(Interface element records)

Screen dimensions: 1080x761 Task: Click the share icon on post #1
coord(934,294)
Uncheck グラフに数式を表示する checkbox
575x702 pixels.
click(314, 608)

### WORK INSTRUCTIONS
Rename "share icon" to "share button" throughout the records and leave all other text unchanged.

### THE COMPLETED TASK
Screen dimensions: 1080x761 Task: Click the share button on post #1
coord(934,294)
Uncheck グラフに数式を表示する checkbox
575x702 pixels.
click(314, 608)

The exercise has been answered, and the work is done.